Project CLASSIFY

Mentor - Philippe Ombredanne

This project aims to solve and improve the accuracy of following tasks:

Programming Language Classification
File Purpose Classification

Various techniques were explored. The method proposed below is lightweight, yet accurate.

Idea Page

Basic Information About Me

Name: Mankaran Singh

Major: Computer Science And Engineering

Institute: Thapar Institute of Engineering and Technology, Patiala.

Github: @MankaranSingh

Email: mankaran32@gmail.com

LinkedIn: https://www.linkedin.com/in/mankaran32/

Phone: (+91) 9872901791

Postal Address: 2206, Krishna Nagar, Civil Lines, Ludhiana, Punjab, India

Timezone: Indian Standard Time (UTC +5:30)

Abstract

Programming Language Classification Task:

The current methods of programming language classification (like linguists, pygments) rely heavily on custom handcrafted rules for many of it's classification tasks. Although handcrafted rules do a good job making file-level language predictions, its performance declines considerably when files use unexpected naming conventions and, crucially, when a file extension is not provided. Handcrafting rules brings along some major problems with it :
- Less accuracy.
- Easily fails on edge cases.
- Requires fair amount of time in manually thinking and implementing rules.
- Adding a new language in database for classification not so easy.
File names and extensions, while providing a good indication of what the coding language is likely to be, do not offer the full picture. Machine learning algorithms are widely used for automating the process of handcrafting rules and may surpass the performance and accuracy for a given task. A machine learning model would rather learn the vocabulary of various languages (like humans do) to classify the programming language. Machine Learning algorithms are widely used in Language Processing tasks and have surpassed the performance of conventional approaches in good amount of cases . This approach can work from file level or snippet level to potentially line-level language detection and classification.

Why is this needed ?

Accurate classification of programming language is an important task as :
- It would be easier to extract information about which other libraries and frameworks are imported, as our search has been narrowed down to a specific programming language.
- Easier security vulnerability alerting
- Accurate picture about the % ages of programming languages used for a project.
- More relevant information extraction from text file in context of programming language.
- More accurately determining the purpose of a file.
- And possibly, many others.
Even GitHub has agreed to the fact that their current solution of programming language detection 'Linguist' isn't that accurate and fails miserably when files use unexpected naming conventions and, crucially, when a file extension is not provided.
File Purpose Classification Task:

A certain project consists of many files that can be categorized into following categories:
- Test files
- Documentation files
- Configuration files
- Build scripts
- Example Scripts
- Core Code
- Others (to be discussed)
Why is this needed ?

This is important because, for example, the license of core code may be more important than the license of test code, example code, etc. Classifying the files into these help us to prioritize and emphasize on the licenses of certain categories. This is similar to the concept of "facets" from the Clearly Defined project. Different techniques to accomplish this task (including machine learning) would be discussed below.

Technical Details

Programming Language Classification Task:

Note: All thing things written below have been verified and performed in the following notebook: The Dataset used in the notebook is not the one specified here.
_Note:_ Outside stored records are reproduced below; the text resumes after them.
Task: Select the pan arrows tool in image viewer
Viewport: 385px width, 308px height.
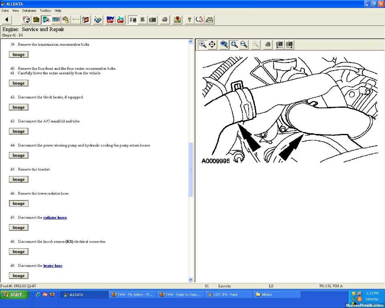Action: click(x=212, y=45)
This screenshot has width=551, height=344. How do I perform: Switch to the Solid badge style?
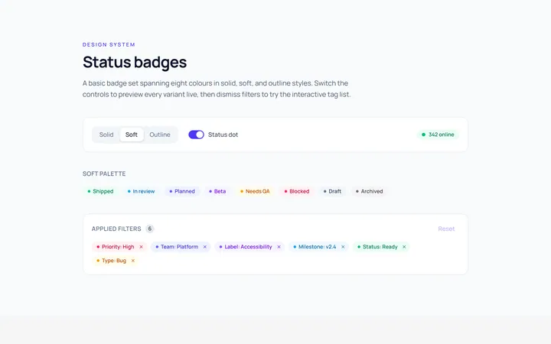tap(106, 135)
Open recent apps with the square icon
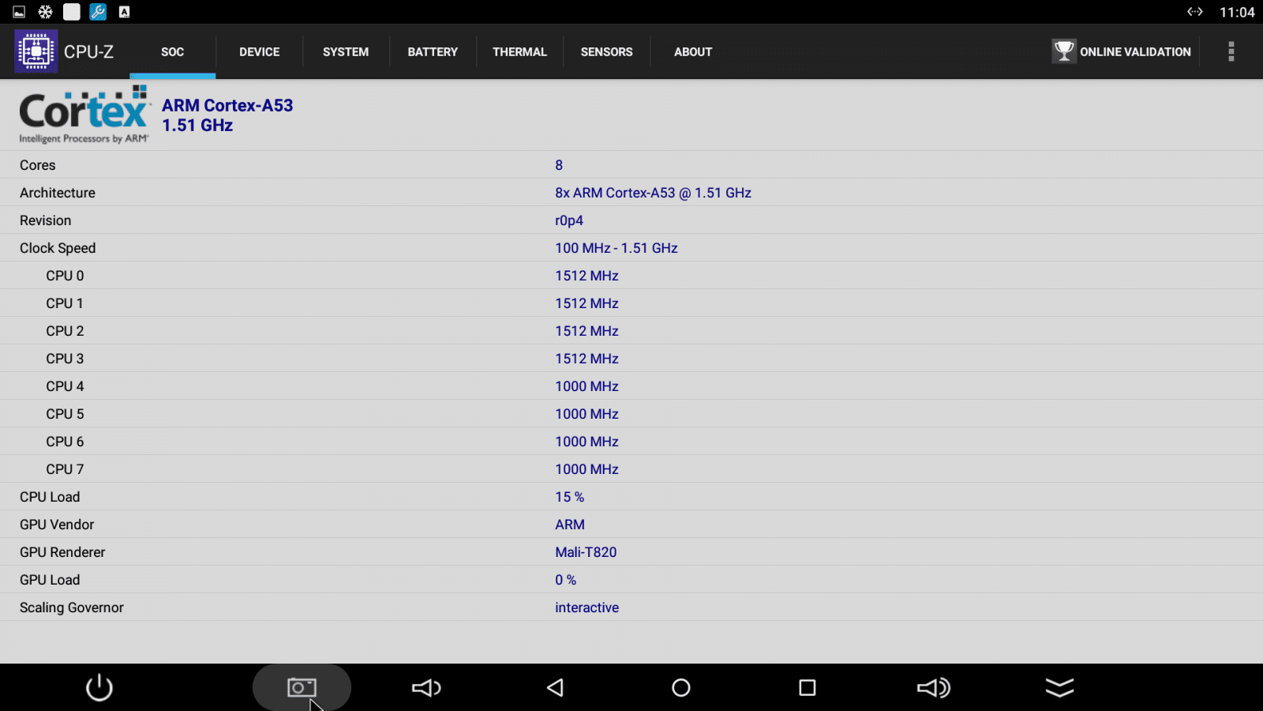The width and height of the screenshot is (1263, 711). pos(806,687)
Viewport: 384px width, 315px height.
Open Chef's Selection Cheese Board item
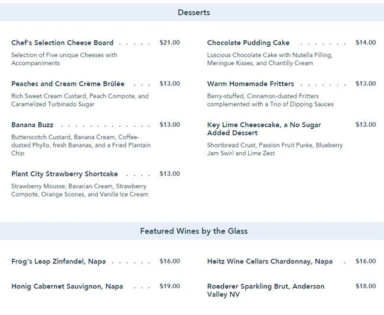62,43
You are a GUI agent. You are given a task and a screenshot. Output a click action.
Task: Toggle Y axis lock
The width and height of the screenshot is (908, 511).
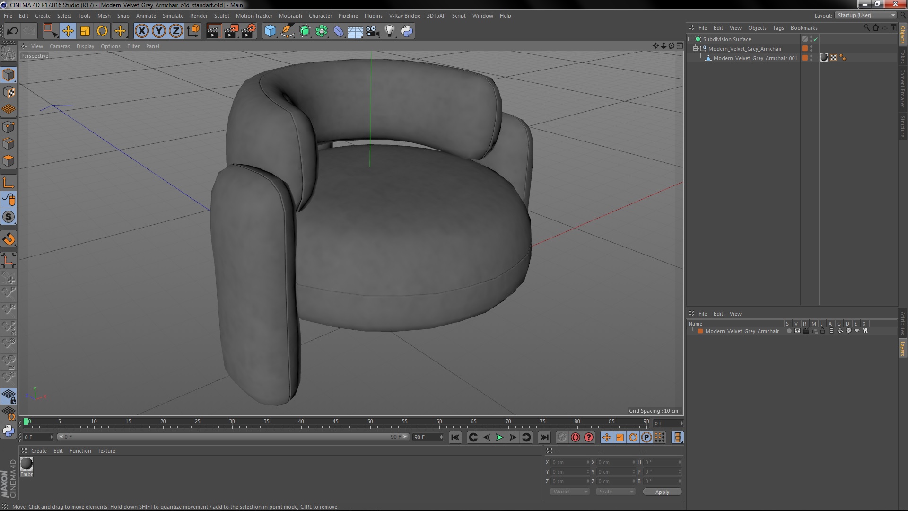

Machine learning is replacing conventional methods of solving a specific problem but one cannot 'just replace' the conventional methods with some fancy machine learning algorithms the reason being:

Machine learning may be computationally expensive.
Inference time of machine learning algorithms may be larger than conventional algorithms.
The size of a machine learning model may be huge, ultimately increasing the size of the project.

Now, using machine learning instead of existing conventional approaches is viable only if:

There are large gains upon accuracy over conventional approaches.
The developed machine learning solution is not very computationally expensive and runs fast.
The solution is easy to integrate into the existing workflow.
The solution is easy to distribute, maintain and is flexible.

From my research, i have found that using machine learning for this use case is a viable option.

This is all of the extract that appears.